As a Senior Site Reliability Engineer you’ll own the monitoring and observability stack, working closely with the Infrastructure Team and other developers to scale wandb.ai in lockstep with our exponentially growing user base and fleet of customer deployments. You’ll be instrumental in building the foundations of an SRE team at a fast-growing startup, establishing the patterns and practices necessary to operate highly reliable services at scale.
What you'll achieve
- Scale a system trusted by leaders in the ML industry to ingest and query terabytes of data daily.
- Build a monitoring and observability platform to pinpoint issues across a fleet of customer deployments.
- Establish the foundations of an SRE team at a fast-growing startup.
- Advise and educate development teams on how to build observable, reliable services.
What's needed in this role
- In-depth knowledge of at least one cloud provider (AWS, GCP, Azure).

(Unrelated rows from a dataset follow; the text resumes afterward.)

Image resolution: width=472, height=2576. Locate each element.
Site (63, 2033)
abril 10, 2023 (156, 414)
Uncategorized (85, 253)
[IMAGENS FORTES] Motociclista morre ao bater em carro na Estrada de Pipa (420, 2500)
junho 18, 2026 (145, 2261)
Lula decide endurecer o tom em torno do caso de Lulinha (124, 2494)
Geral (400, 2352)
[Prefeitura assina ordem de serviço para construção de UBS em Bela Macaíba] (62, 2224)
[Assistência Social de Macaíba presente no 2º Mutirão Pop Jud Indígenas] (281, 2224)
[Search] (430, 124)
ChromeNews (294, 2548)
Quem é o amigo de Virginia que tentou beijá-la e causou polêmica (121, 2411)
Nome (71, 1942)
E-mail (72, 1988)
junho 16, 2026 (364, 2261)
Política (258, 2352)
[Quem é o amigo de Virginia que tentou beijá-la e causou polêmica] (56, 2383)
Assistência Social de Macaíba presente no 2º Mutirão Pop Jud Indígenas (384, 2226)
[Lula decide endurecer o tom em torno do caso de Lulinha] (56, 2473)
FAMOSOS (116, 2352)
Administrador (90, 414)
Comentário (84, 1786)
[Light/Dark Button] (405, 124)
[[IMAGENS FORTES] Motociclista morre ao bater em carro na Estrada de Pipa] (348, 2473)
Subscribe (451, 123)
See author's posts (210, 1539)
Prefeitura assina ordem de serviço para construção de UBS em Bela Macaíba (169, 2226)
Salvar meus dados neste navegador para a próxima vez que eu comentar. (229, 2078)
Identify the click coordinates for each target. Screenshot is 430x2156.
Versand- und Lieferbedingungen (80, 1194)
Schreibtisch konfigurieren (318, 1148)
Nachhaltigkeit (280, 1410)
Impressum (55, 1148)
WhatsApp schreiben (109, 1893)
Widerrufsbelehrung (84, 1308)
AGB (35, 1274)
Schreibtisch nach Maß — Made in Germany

- Strong grasp of at least one higher-level language and its ecosystem (Go, Python, TypeScript, etc.).
- A willingness to dive into and debug issues at any layer of the tech stack, from the application layer to the network.
- Deep experience managing, monitoring, and debugging distributed systems / databases (MySQL, Postgres, BigTable, etc.) in production.
- A demonstrated ability to think critically under pressure.
- Excellent communication skills and an ability to explain deeply technical concepts simply.